Священник вздрогнул.
— Я не могу выдавать чужие тайны, — тихо проговорил он.
— Но кивнуть-то вы можете?
Он посмотрел мне в глаза и кивнул.
На следующий день, ближе к вечеру, я сидел в кабинете прокурора. Шкаф с нераскрытыми делами был распахнут, и на письменном столе перед нами лежал шарф, мой шарф, в этом я больше не сомневался.
— Ну, — спросил он, — кто же этот человек?
— Бывший эсэсовец.
— Так я и думал. Видимо, его серебро было награблено еще в годы войны. Оставшиеся в живых мародеры эсэсовцы все еще держатся друг за друга. А что ты узнал о шарфе?
— Заключенному дал его тюремный священник, — объявил я, гордый своим открытием.

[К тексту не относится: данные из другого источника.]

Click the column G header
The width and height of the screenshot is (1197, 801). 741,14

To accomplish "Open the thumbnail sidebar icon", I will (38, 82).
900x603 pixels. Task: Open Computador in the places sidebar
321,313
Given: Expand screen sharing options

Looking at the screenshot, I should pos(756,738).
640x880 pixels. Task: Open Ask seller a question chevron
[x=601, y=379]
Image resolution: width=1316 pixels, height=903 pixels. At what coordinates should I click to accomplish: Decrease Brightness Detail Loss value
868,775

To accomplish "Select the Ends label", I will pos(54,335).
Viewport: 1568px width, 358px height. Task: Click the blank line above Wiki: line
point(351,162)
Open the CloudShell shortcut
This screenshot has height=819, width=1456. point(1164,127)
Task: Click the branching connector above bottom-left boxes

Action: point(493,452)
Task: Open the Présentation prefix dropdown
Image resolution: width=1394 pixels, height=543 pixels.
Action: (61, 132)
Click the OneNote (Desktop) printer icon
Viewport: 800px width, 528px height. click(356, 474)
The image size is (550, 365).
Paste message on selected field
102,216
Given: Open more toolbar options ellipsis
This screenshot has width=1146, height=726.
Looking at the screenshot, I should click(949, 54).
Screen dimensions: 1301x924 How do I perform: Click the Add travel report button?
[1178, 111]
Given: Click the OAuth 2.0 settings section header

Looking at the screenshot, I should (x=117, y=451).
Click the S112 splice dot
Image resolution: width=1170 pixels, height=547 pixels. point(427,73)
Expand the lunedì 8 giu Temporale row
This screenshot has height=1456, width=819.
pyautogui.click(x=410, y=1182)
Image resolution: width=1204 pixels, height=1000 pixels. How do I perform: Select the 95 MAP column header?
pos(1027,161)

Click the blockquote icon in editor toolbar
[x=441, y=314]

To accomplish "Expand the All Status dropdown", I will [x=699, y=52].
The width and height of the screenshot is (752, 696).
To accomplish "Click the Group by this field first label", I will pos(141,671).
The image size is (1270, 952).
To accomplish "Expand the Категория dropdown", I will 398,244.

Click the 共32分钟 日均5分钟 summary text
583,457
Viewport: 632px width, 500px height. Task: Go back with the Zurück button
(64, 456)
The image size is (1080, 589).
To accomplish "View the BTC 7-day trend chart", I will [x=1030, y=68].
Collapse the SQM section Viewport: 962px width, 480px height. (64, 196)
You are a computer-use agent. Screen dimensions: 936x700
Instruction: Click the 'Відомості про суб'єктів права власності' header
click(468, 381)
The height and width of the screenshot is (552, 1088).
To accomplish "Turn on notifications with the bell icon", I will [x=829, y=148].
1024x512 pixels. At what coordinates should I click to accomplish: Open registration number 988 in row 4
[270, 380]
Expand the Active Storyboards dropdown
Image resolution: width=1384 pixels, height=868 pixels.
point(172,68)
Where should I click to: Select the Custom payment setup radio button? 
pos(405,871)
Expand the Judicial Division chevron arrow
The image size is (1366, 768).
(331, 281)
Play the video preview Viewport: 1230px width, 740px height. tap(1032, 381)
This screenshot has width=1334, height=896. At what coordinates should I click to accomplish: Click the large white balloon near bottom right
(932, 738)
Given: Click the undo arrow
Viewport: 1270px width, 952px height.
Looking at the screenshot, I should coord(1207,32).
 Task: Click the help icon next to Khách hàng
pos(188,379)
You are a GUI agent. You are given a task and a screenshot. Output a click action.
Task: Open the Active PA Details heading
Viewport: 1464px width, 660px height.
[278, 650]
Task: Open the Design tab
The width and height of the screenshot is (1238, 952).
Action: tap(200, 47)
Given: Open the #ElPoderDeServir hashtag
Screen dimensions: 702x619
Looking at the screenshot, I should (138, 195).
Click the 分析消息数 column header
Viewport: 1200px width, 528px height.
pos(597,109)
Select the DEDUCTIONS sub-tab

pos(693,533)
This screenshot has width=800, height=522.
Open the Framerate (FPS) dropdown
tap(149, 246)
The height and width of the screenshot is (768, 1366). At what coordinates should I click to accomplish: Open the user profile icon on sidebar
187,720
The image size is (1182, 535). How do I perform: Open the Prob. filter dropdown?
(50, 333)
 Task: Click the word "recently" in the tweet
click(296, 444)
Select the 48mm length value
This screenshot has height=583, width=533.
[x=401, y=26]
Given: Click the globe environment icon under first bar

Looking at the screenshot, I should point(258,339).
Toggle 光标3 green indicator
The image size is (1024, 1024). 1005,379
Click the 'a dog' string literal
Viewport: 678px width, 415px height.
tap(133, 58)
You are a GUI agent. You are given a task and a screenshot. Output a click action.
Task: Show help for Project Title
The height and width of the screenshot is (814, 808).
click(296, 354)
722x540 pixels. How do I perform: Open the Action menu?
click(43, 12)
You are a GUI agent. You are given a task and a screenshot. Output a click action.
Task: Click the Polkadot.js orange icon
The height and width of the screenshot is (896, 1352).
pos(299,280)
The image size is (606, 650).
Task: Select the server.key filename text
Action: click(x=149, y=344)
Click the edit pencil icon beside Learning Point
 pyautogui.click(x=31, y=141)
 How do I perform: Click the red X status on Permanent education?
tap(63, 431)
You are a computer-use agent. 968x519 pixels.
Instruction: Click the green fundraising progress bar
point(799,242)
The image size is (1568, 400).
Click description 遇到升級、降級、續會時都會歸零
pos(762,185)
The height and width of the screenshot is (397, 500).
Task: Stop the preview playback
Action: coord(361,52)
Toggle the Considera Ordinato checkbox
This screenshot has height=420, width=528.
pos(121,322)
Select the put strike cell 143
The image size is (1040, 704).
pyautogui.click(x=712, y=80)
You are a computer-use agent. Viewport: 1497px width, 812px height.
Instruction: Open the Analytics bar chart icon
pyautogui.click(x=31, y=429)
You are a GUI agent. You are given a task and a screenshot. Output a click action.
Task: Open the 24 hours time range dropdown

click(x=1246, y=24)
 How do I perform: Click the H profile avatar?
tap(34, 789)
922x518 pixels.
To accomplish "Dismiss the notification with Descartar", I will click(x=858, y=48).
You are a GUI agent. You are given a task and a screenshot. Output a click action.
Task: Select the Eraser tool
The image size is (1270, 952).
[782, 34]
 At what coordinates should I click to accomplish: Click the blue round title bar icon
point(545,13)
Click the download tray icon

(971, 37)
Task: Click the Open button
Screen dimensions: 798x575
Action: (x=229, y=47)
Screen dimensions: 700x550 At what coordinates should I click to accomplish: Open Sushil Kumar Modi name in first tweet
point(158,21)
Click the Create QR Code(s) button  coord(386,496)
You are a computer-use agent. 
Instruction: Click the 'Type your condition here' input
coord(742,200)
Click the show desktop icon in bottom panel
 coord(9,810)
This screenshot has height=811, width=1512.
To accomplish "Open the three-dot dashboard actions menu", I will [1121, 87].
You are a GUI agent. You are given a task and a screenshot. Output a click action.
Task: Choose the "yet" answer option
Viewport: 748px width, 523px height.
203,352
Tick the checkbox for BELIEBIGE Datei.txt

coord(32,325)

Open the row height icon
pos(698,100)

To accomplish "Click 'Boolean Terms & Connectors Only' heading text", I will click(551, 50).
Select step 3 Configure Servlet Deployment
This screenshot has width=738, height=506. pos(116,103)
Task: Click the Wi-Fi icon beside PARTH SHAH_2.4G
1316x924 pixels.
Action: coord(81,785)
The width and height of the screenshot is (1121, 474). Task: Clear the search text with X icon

— Это я давно знаю, — сказал прокурор. — Одно время мы даже подозревали его, но время смерти Ремана было установлено точно, а священник имел неопровержимое алиби. Я спрашиваю, откуда взялся этот шарф.
Я рассказал ему все, что знал. Когда я закончил, он долго молчал. По-видимому, история произвела на него сильное впечатление. Наконец он заговорил:
— Раз уж ты рассказал мне все, я сделаю то же самое, хотя мне это и не положено. Но только сейчас я уверился в том, о чем тогда догадывался.
— А именно?
— Самоубийство Ремана — это официальная версия, но не истина.
— Как так?
— Истина была столь необъяснимой и невероятной, что ее не решились предать огласке. Когда я вошел в камеру, я сразу понял, что о самоубийстве не может быть и речи. Реман не висел на оконном переплете, а лежал на полу, удавленный этим самым шарфом, и я могу поклясться, что никогда ни до, ни после этого я не видел на лице мертвеца выражения такого ужаса. Наши лучшие сыщики несколько дней искали убийцу. Но никто не видел ни малейшей возможности проникнуть в камеру подследственного после ухода священника, и мне пришлось закрыть дело. О своих догадках я не решился говорить вслух. Но теперь-то я знаю, что был прав. По положению рук было видно, что между убитым и убийцей произошла отчаянная схватка. Он изо всех сил защищался от чего-то, что было сильнее его, ибо это был не убийца, это был судья.
— И кто же выступил в роли судьи? — спросил я.